GIVEN TASK
Retype the lines below word for word, starting at the line that contains "Task: Open the" and ending with the last line of the items. Leave the pictures out of your copy.

STORED DATA
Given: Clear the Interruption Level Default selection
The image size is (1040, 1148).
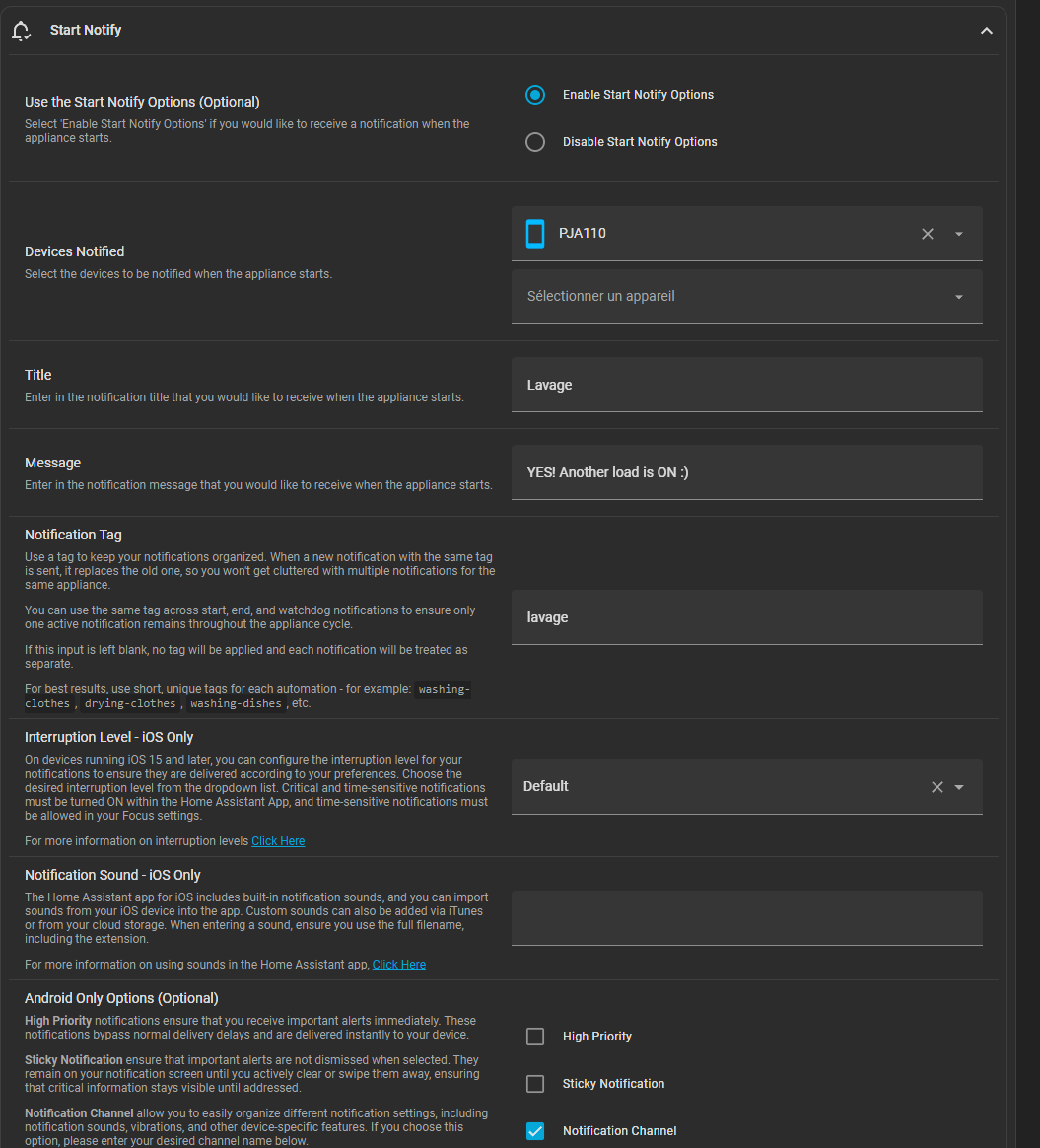Looking at the screenshot, I should point(936,787).
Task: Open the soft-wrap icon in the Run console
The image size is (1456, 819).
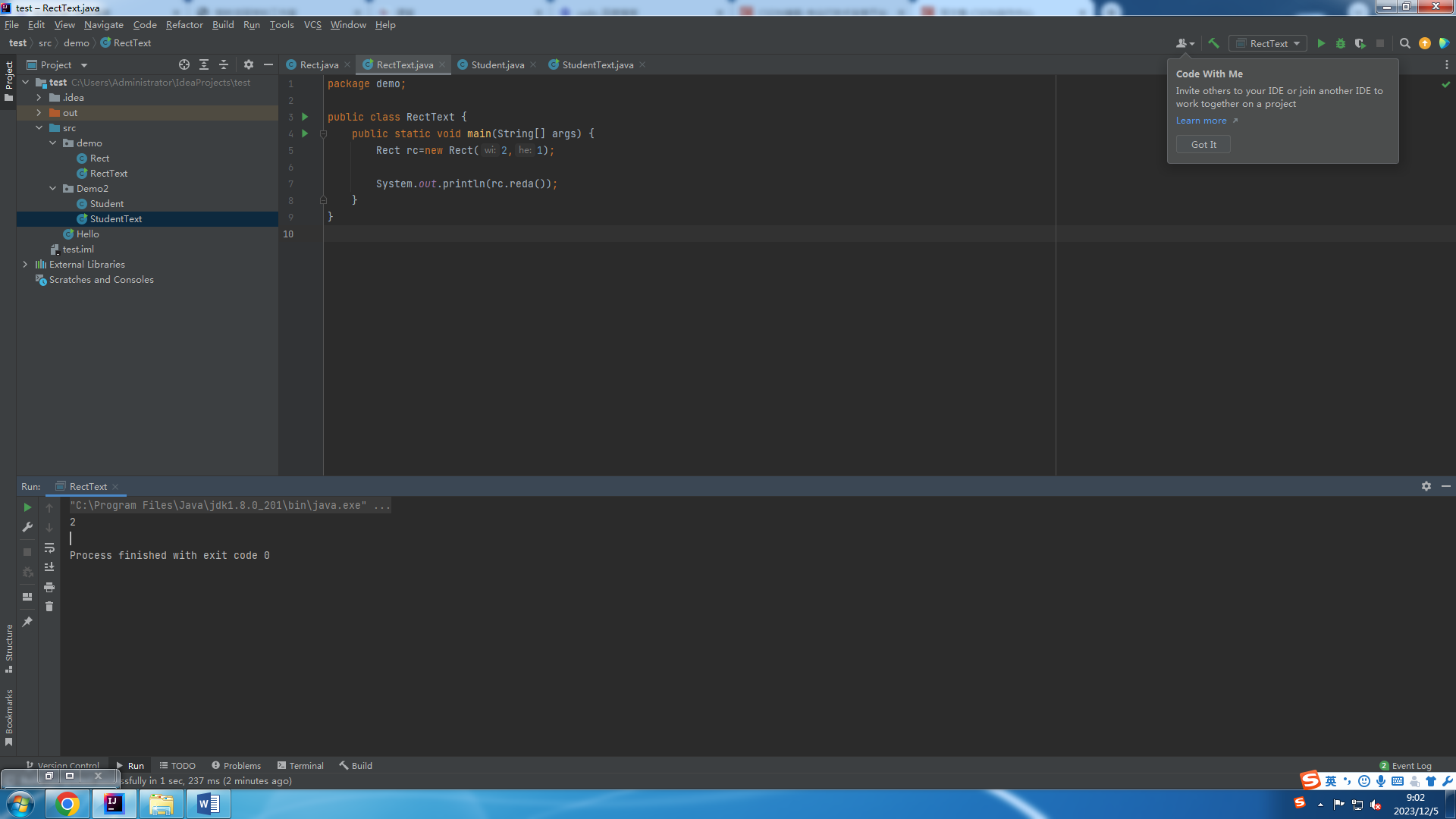Action: [x=49, y=548]
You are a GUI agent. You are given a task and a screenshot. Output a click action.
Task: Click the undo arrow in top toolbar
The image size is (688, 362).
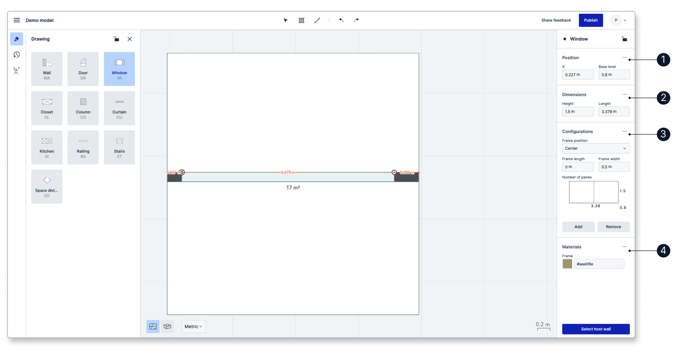[x=341, y=20]
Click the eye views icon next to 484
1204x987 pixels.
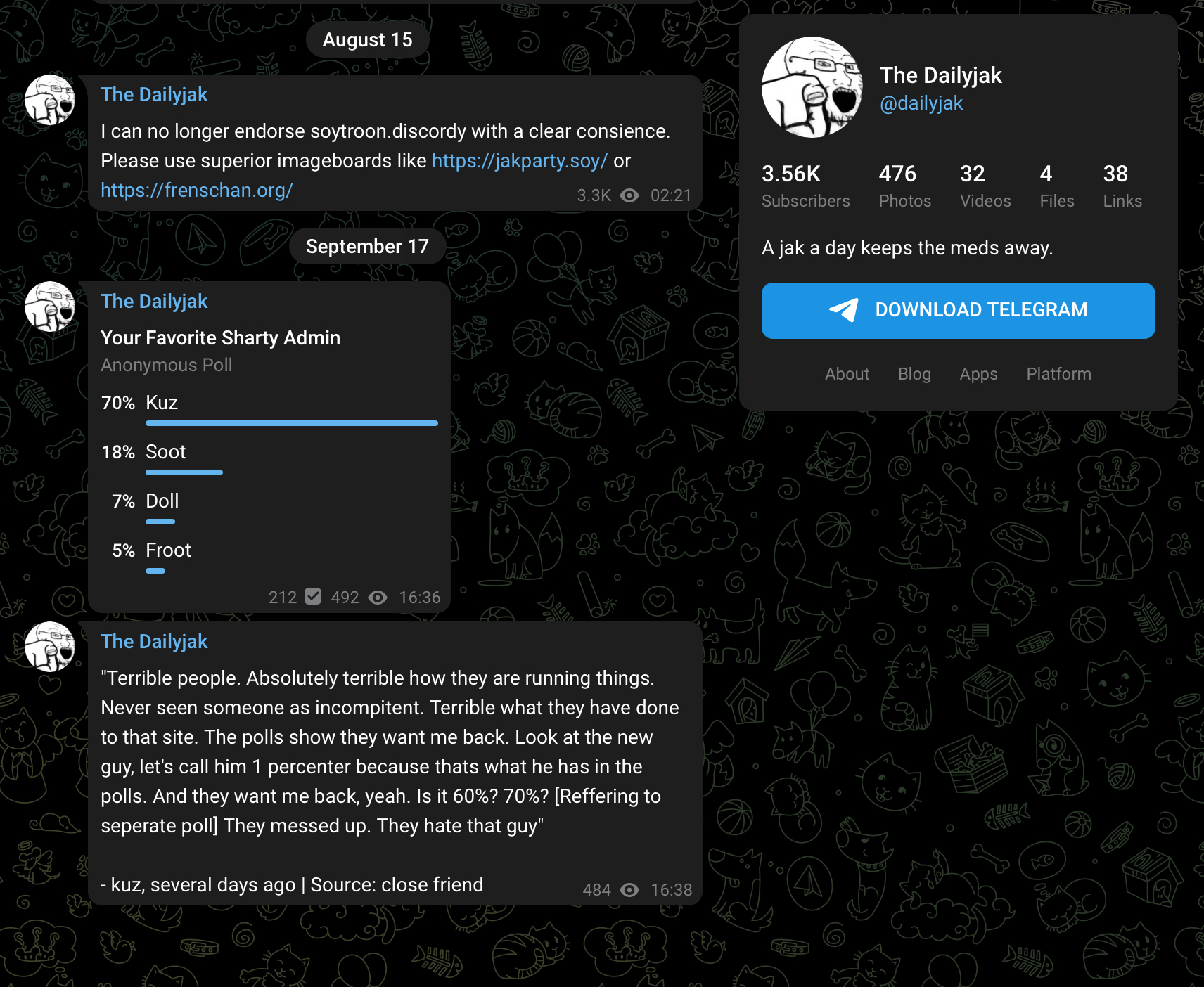point(629,890)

REPLY TO THE EXERCISE
Task: Open the soft-wrap icon in the Run console
The image size is (1456, 819).
Action: [x=49, y=548]
You are a GUI agent. You are given a task and a screenshot. Output a click action.
Task: Click the undo arrow in top toolbar
The image size is (688, 362).
[x=341, y=20]
Click the eye views icon next to 484
1204x987 pixels.
point(629,890)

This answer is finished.